Thursday, May 08, 2008

Liberal guy: Limbaugh not as bad as Hutus' genocide radio

At the Huffpo, Jeffrey Feldman compares Rush Limbaugh's "Operation Chaos"--and his "dream" of riots in Denver--to Radio Rwanda's broadcasts calling for genocide against the Tutsi in 1994, in the runniest pile of moral equivalence you'll see this month:

For weeks, now, Rush Limbaugh has been trying to incite political violence by giving on-air military-sounding orders, effectively 'commanding' his listeners to wage war against the U.S. electoral system.
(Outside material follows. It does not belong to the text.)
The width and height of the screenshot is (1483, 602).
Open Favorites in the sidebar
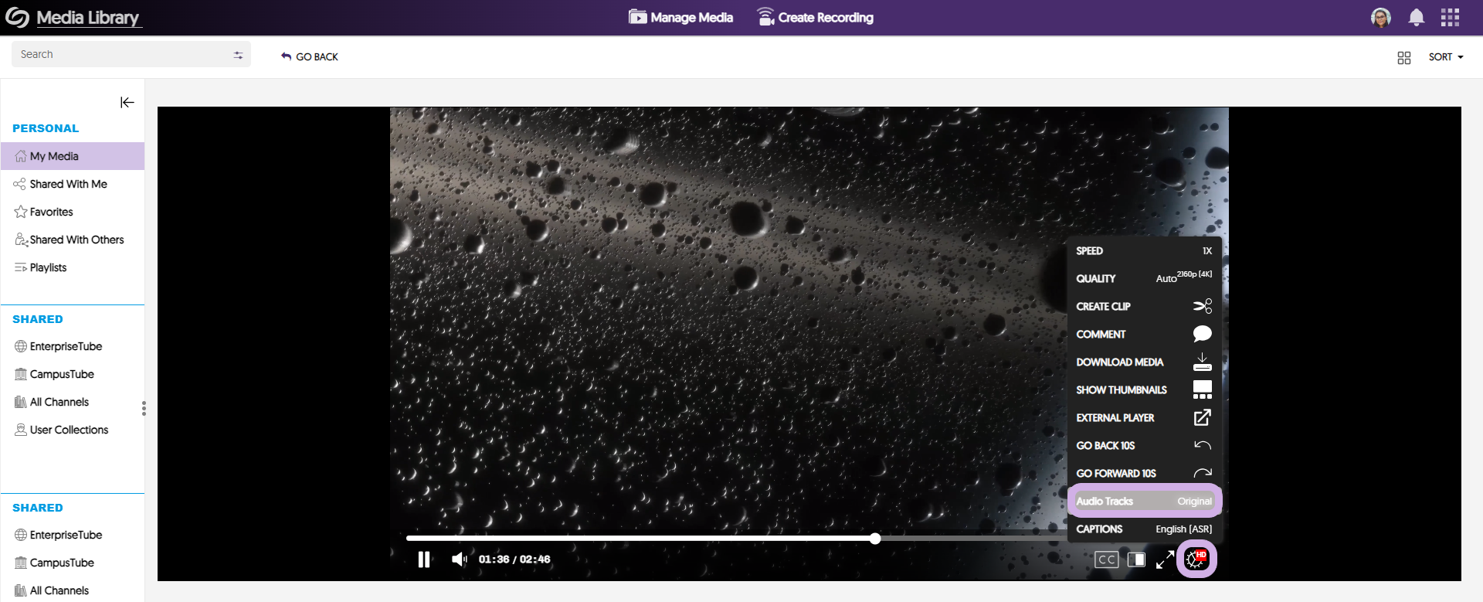[x=51, y=212]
But at least Feldman's fair, quickly coming to the conclusion that Rush isn't quite as bad as Radio Rwanda, which:
directly engaged [in] using false reports as propaganda, the goal of which was to encourage listeners to commit acts of violence. The effort worked, and subsequent investigations linked the violent language to the actual deaths, thereby including the broadcasts within the framework of the genocidal action both legally and morally.

In stark contrast, Limbaugh's broadcasts were removed from encouraging direct acts of violence, focusing instead on creating the conditions for violence--what Limbaugh described as 'chaos.'

In stark contrast. Never listened to Limbaugh much (though somehow I was the day he made the riots-in-Denver comments, and believe I was the first blogger to post on them--send me money) but even I know the goals of "Operation Chaos," and "creating the conditions for violence" ain't among them. No matter, Feldman gets a column out of it. His conclusion (Conclusion: Limbaugh Broadcasts Violence) is utterly clue- and humor-free:

When a prominent radio figure begins systematically calling for his listeners to engage in acts that intended [sic] to bring about political violence, citizens have a responsibility to examine the implications of such a development.
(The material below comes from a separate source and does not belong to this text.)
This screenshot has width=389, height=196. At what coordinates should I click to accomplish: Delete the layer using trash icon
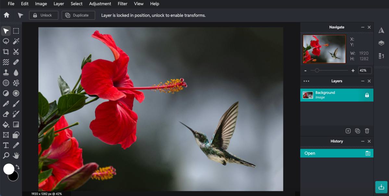(367, 131)
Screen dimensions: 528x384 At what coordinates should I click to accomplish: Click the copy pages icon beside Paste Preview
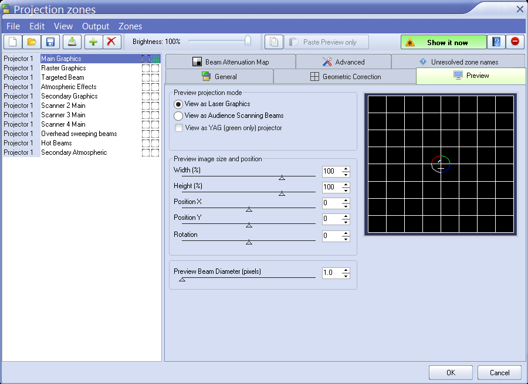tap(273, 42)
Feldman's own no-doubt-unintended implication: Democrats are so lacking in self-control they're liable to fall upon each other in murderous frenzies (are there any other kind?) at the DNC because of a stunt by a drug-addicted shock-jock.
In Limbaugh's case, the comparison to Rwandan hate radio shows the right-wing pundit's differences and similarities to past uses of broadcast media to incite violence [sounds like the conclusion of a 7th-grader's essay]. Limbaugh does not call for direct violent action, but he defines the American Left in ways that suggest violent action against them may be warranted.
Dem will cut down Dem, and Nazis will wade in to kill the wounded.
Moreover, Limbaugh specifically claims that calling for citizens to create chaos leading to violence is a healthy part of the Democratic process, but that holding Liberal political views is a threat to democracy's survival--thereby leading his listeners to see the political opposition as a civil enemy.

Should Limbaugh be free to continue these broadcasts? Of course. But that freedom does not release journalists from analyzing Limbaugh's violent-rhetoric [sic] in a broader context and discussing the implications it holds for Americans.

Gee, isn't he broad-minded: "Of course." Oddly, not once in the piece does Feldman mention the only folks who've even hinted (and more than hinted) that they'd actually commit violence during the DNC: Recreat!e68.